My daughters have caramel brown skin, dark brown eyes, and tightly curled black hair. They are African by birth, American by citizenship, but have always self-identified as Habesha (the Amharic word for Ethiopian). Two-and-a-half years ago, these eight-year-old twins left everything familiar and came to America to learn a new language, a new culture, a new family’s ways. Because of their history—and the long history of their people—they fit in differently in our society. Even though they have brown skin, and were adopted, they have little in common with the other African-American girl in their class, a native English speaker adopted by white parents as an infant.

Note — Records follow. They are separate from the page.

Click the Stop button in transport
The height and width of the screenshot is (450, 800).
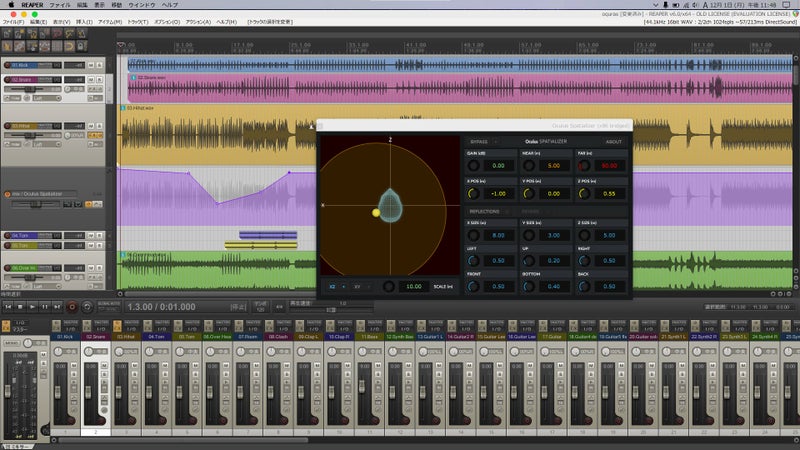pos(20,307)
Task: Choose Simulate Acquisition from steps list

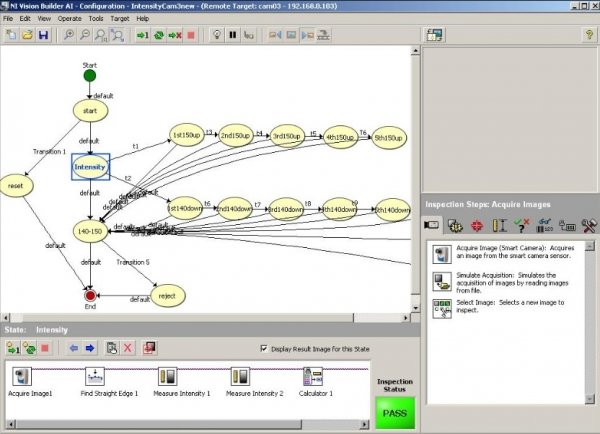Action: point(439,281)
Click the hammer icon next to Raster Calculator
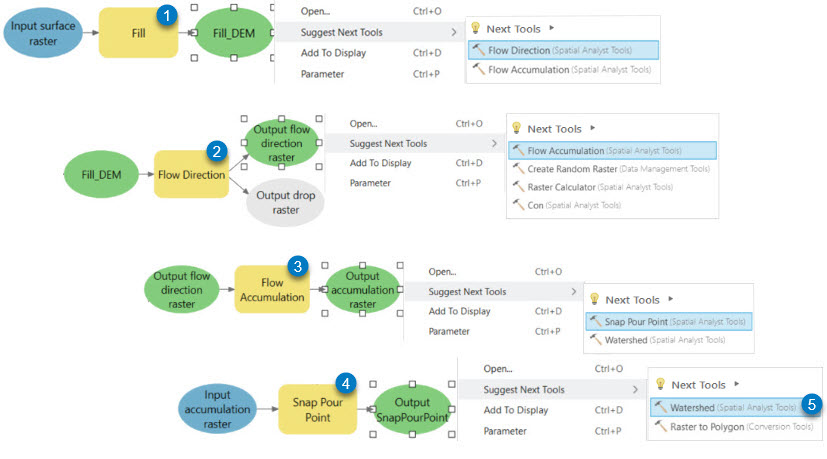This screenshot has width=827, height=459. [x=518, y=186]
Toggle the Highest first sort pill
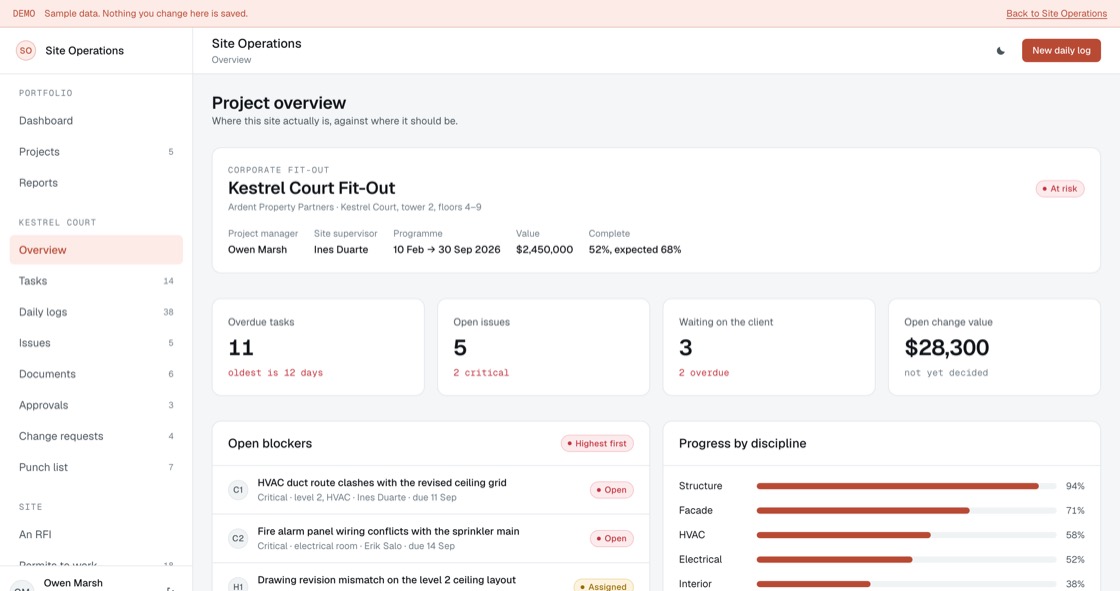 tap(597, 444)
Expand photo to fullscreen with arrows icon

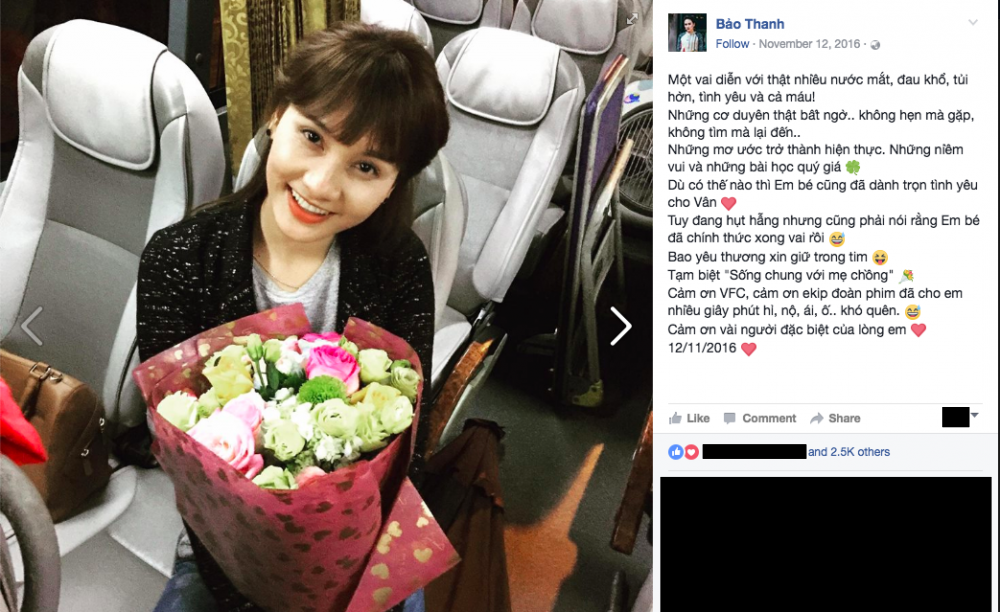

My daughters’ biggest trauma stems from grieving their mother’s death. They watched as she became sick and died. They remember her, how she cherished them, and how sad they were (and are) that she was not able to raise them. Her picture holds a place of honor on our wall of family photos. When I parent them differently, they are quick to point it out. Every day, I try to respect our cultural differences and incorporate what they’ve lost into our lives.

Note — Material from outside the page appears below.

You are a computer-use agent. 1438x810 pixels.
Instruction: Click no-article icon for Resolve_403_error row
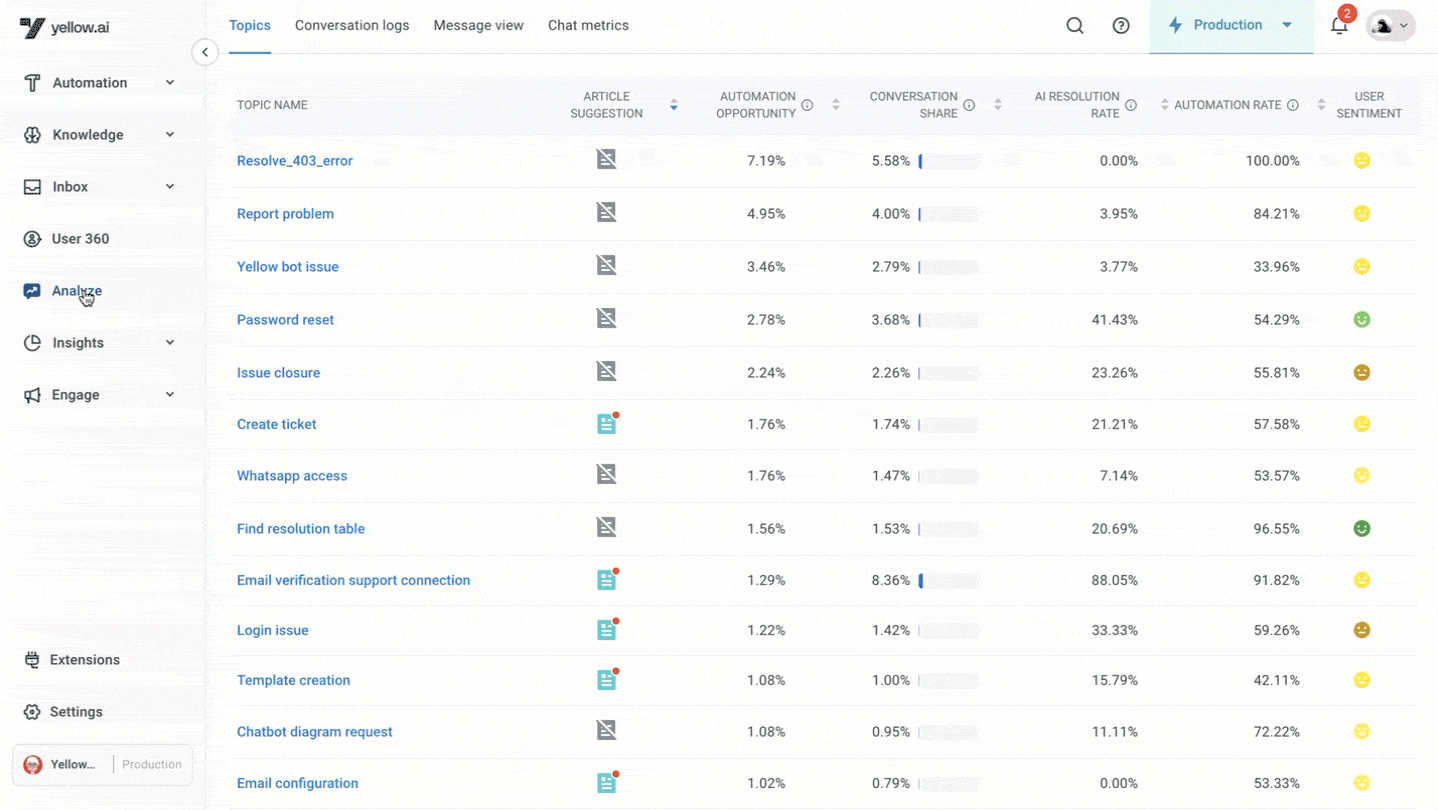(606, 160)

It’s true that my daughters deal with racism, but they find it more baffling than upsetting. Their perspective of who they are is steeped in pride at being Ethiopian, from one of the oldest cultures in the world, in one of the few African nations never to have been colonized. Theirs is not the history of slavery and segregation experienced by African Americans. This distinction—that my daughters were born in Ethiopia and are citizens of America, rather than African-American—is a hot-button issue for many people. We make the distinction not to distance ourselves from African-Americans, but because my daughters’ culture is as distinct from that of their African-American friends as it is from that of their Korean-American friends. For them, being Ethiopian-American is about nationality, about culture, and only tangentially about race.
They know about slavery, Martin Luther King, Jr., and Oprah Winfrey. But their history is the reign of Emperor Selassie, the majesty of the Queen of Sheba, and the speed of Olympic champion Haile Gebre-Selassie. “Soul food” is as foreign to them as injera and doro wat are to their classmates.
As a mother, I have to learn to balance this. I teach them the history of Africans in America, not simply because they are perceived as African-American, but because that history is a part of my history, part of American culture. I must teach them to honor their Ethiopian pride without letting them act like Ethiopian princesses. And I must help them to cherish what they left behind, while appreciating all that they have to look forward to.
Where do I go for help? There is no book on “parenting an adopted Ethiopian child,” nor is there an Ethiopian-American museum. But we have books about Ethiopian history and Ethiopian folktales on our bookshelves, Ethiopian art on our walls, and Ethiopian spices in our kitchen. We also have friends: the Ethiopian college students who have become “big sisters,” other families with Ethiopian children, who live close by.
We talk together about race, and I struggle with fixing their hair. We live our crazy, mixed-up culture every day, eating berbere on scrambled eggs for breakfast, and potatoes with ketchup for dinner. And we do our best to be a family: an interracial, intercultural family, but, most importantly, just a family.